La vicenda dell’impianto “emblematica della capacità dissimulatoria di Astorri” – La vicenda dell’impianto di Castel San Pietro Terme, per quanto “non formi oggetto di contestazione”, viene riportata perché considerata “emblematica della capacità dissimulatoria dell’Astorri nella strategia comunicativa”. La costruzione dell’impianto e le informazioni sulla produzione, “che lo stesso Astorri modula sapientemente giocando tra il dato relativo alla produzione e quello relativo alla capacità produttiva dell’impianto”, spiega l’ordinanza, “hanno contraddistinto sia in termini di impegno finanziario che di rappresentazione mediatica l’azione degli amministratori nel tempo. Sulla base delle intercettazioni “la produzione, contrariamente agli annunci iniziali, sarebbe stata avviata nel secondo trimestre del 2019”, l’impianto “sarebbe ancora in una “fase acerba” e dovrebbe entrare a regime l’anno prossimo”, “entro la fine del 2019 sarebbe previsto un raggiungimento di una produzione pari al 60/70% della capacità” e “la produzione attuale sarebbe pari a circa Kg 500 di micropolveri al giorno (contro i 2.500 Kg potenziali), in crescita”. Ma in un video, postato su YouTube Astorri “mentre mostrava e descriveva la tecnologia, il funzionamento e il ciclo lavorativo dell’impianto affermava che “ci consente di produrre 1.000 tonnellate all’anno di PHAs””. Cicognani, intercettato, “riferiva che Astorri aveva “sparato molto alto” e l’interlocutore rispondeva che Astorri era solito “sparare” queste “1.000 tonnellate all’anno”, con Cicognani che ribatteva trattarsi solo della potenzialità dell’impianto”. Ulteriori “decisive informazioni” vengono fomite in una conversazione telefonica tra Astorri e il revisore di Ernst&Young Alberto Rosa dello scorso 29 settembre “nel corso della quale quest’ultimo contesta al primo che l’impianto è in grado di produrre soltanto 5 tonnellate al mese, cifra ben lontana dalle indicazioni fomite al pubblico”.

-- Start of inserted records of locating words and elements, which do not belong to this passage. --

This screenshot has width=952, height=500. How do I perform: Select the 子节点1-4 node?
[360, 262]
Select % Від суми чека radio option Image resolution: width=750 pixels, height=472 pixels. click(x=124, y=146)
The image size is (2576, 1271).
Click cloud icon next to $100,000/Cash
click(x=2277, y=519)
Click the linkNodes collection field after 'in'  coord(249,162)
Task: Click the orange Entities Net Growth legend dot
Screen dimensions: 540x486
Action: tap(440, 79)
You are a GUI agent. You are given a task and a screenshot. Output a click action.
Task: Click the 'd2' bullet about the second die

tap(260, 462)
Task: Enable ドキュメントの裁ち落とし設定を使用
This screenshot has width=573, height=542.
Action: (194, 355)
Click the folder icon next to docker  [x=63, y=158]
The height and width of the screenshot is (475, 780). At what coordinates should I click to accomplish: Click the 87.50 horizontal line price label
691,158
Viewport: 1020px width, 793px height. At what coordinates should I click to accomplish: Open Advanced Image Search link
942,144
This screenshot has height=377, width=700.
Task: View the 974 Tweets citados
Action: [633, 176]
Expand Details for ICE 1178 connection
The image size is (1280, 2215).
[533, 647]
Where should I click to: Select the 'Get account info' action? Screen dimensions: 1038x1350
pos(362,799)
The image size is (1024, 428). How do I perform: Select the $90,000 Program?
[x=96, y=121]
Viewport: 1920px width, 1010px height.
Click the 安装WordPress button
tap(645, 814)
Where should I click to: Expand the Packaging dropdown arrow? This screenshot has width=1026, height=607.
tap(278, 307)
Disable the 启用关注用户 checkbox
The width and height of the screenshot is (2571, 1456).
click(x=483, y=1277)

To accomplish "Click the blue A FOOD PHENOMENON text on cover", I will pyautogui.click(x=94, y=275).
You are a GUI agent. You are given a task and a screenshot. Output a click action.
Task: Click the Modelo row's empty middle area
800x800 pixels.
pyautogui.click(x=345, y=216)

La Consob dopo la notizie ha fatto sapere che “proseguono gli accertamenti avviati dalla Consob nei mesi scorsi sulla vicenda Bio-on in tutti i suoi aspetti. La Consob collabora attivamente con l’autorità giudiziaria”. Le indagini dell’authority riguardano sia l’operato della società e del suo vertice che quello del fondo Quintessential, che ha scatenato i dubbi del mercato dopo aver assunto una posizione ribassista sul titolo.